Pendant deux heures, les spectateurs observent une sorte de fils de l'amie de sa mère, le plus beau, le plus talentueux et le plus honnête. Le film avait un potentiel inhumain. La question de la solitude, de la privation d'enfance, des divergences créatives, la question de l'élu – tout cela est évoqué en passant sans apporter de valeur à l'intrigue.
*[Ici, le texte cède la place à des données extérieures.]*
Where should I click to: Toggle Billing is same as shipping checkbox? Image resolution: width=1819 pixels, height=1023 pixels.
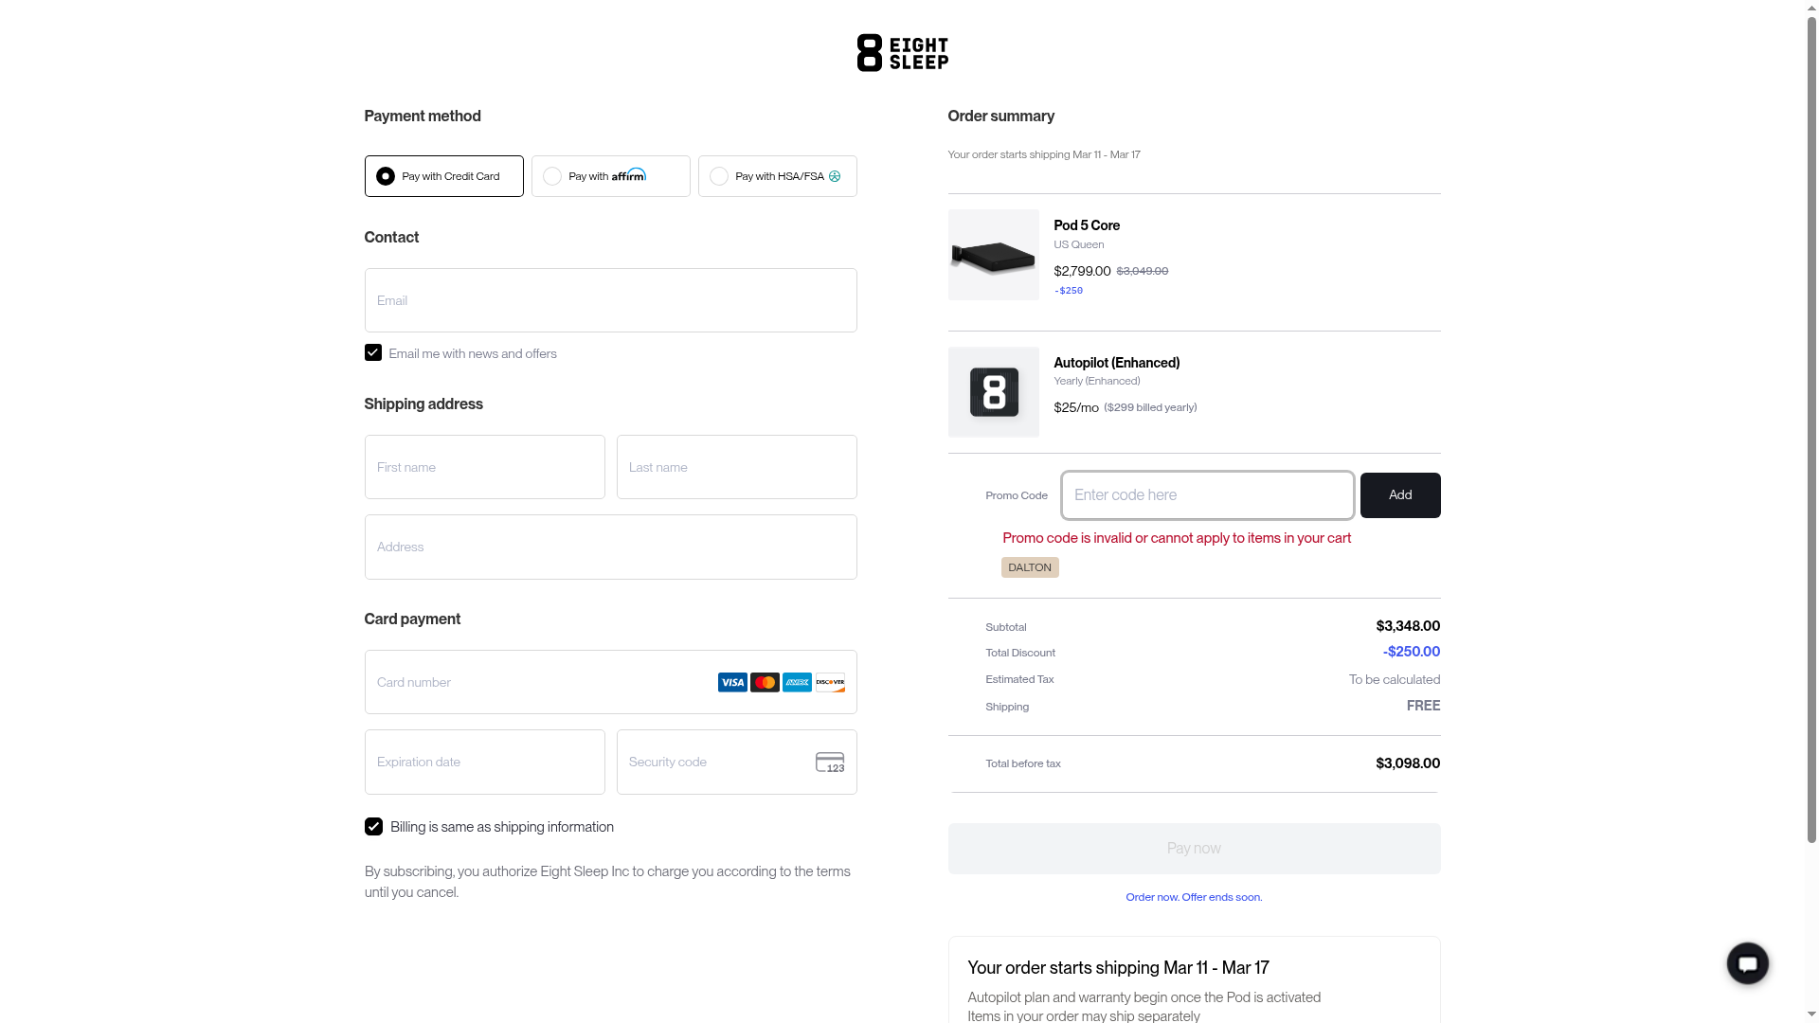click(x=373, y=827)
Michael n'a même pas eu la mue de la voix !
Le résultat est insipide. Autour de Michael Jackson, il y a tant de théories, certaines frisent le complotisme, d'autres ressemblent à la vérité. Mais Antoine Fuqua, le réalisateur, a tellement voulu blanchir le personnage principal qu'il a oublié d'introduire un conflit minimal.
Les biopics ne doivent pas devenir des documentaires, il y en a déjà assez sur la figure du chanteur. Le film résonne particulièrement fort pour ceux qui connaissent le contexte de sa vie.
L'histoire s'arrête à la fin des années 80, laissant les trente dernières années pour une suite. Reflétera-t-elle la nature contradictoire de Michael ? Nous le saurons dans quelques années.